The Moxie Strings is a duo of an electric violin and electric cello player, who often travel with a percussionist, that tour the country and world with their lively, unconventional music, often visiting schools for clinics.

“They are very high energy performers, and they like to work with school groups to promote musicianship and learning,” Pool said. “They work to push groups outside of their normal zones of expression into something that’s new and different and exciting and fun all at the same time. And, when they are working with school groups, it encourages kids to express themselves musically. And that’s a really valuable component of what we do.”

Thus, The Moxie Strings will be visiting every orchestral group, from Central Woodlands to the high school, for a workshop preceding the Spring String Fling and will then perform as part of the concert itself.

This is the first time the Spring String Fling will be receiving this sort of twist, and Pool is excited for the invaluable learning opportunity for his students, especially considering The Moxie Strings’ distinct style.

“I hope that it will be really energizing and really a great source of encouragement for younger players; that’s just cool,” Pool said. “Sometimes we lose touch of how much fun we’re supposed to have [while] doing things like music because we’re so worried about the technical aspects and building skills so that we can play the music that’s in front of us on the music stand. Sometimes we just need to stop, take a step back, and remember that it’s supposed to be about fun. If we’re not having fun playing music, what’s the point?”

Many of the students themselves are also eager for an experience unlike any they’ve had before, concerning new and developing skills and an overall engaging clinic.

“I anticipate learning a variety of different musical techniques at the workshop we will have with them,” Katherine said. “Specifically, we will be working on improvisation and memorization, which is something that I have never experienced when performing; it will definitely bring amazing energy to the stage.”
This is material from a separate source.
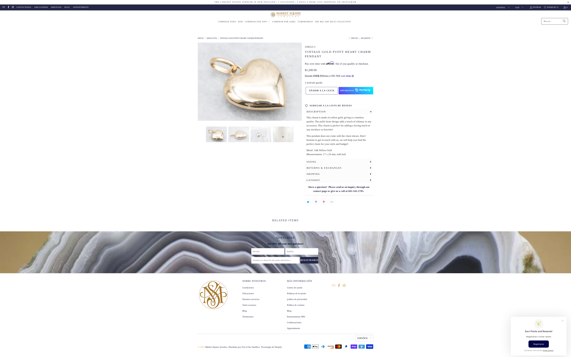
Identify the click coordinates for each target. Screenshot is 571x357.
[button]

But what is another selling point of this visit for Pool and his students is the effect The Moxie Strings will have on audience turnout for the Spring String Fling.

“I also am excited because there are going to be many people that would come that would not normally come to an orchestra concert,” said freshman cello player Sean Stone. “I think that we will be learning a lot of music that we do not know and would not usually play in regular orchestra class. I think that The Moxie Strings will make the concert even better than it was the years before.”

The Spring String Fling has never hosted guests like this before, and it is anticipated to be a very high-energy and crowd-pleasing concert.

“This would be a perfect concert event for people that are uninitiated in going to music concerts, let alone orchestra concerts,” Pool said. “It will be fun, and it will not be the normal, traditional, what some people might even consider stuffy, orchestra concert. This will be a great concert for younger kids. This will be a great concert for bringing relatives in.”

All in all, Pool and FHC’s orchestras are enthusiastic about this opportunity and hopeful for a full audience to enjoy and witness the passion and fervor of the students and their art.

“We’d really love to pack the Fine Arts Center,” Pool said. “[Orchestra concerts are] not always glamorous. It’s not always on a scoreboard, someplace in bright lights on a Friday night, but it is still a really important thing that we do down here.”